Problem to work on:
Starting with the line that has "Investing (80, 94)", retype each line down to the end of the entries below, without leaving any out or adding any.

##### Supplied information #####

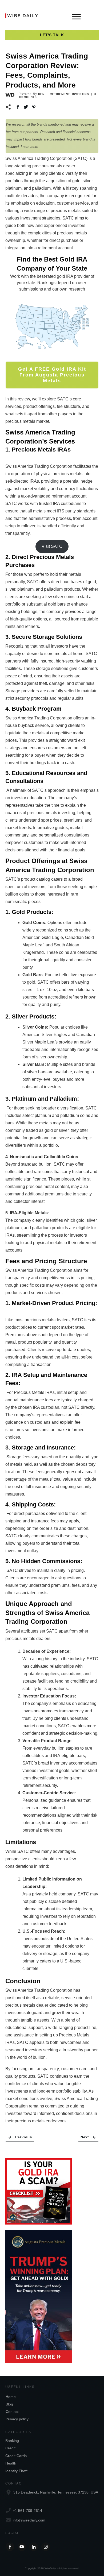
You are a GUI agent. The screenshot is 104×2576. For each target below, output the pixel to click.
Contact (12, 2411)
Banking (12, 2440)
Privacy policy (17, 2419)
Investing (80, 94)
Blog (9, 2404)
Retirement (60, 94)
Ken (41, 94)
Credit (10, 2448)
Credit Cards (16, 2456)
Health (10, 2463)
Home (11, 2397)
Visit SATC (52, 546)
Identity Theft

#####

Task result:
Investing (80, 94)
Blog (9, 2404)
Retirement (60, 94)
Ken (41, 94)
Credit (10, 2448)
Credit Cards (16, 2456)
Health (10, 2463)
Home (11, 2397)
Visit SATC (52, 546)
Identity Theft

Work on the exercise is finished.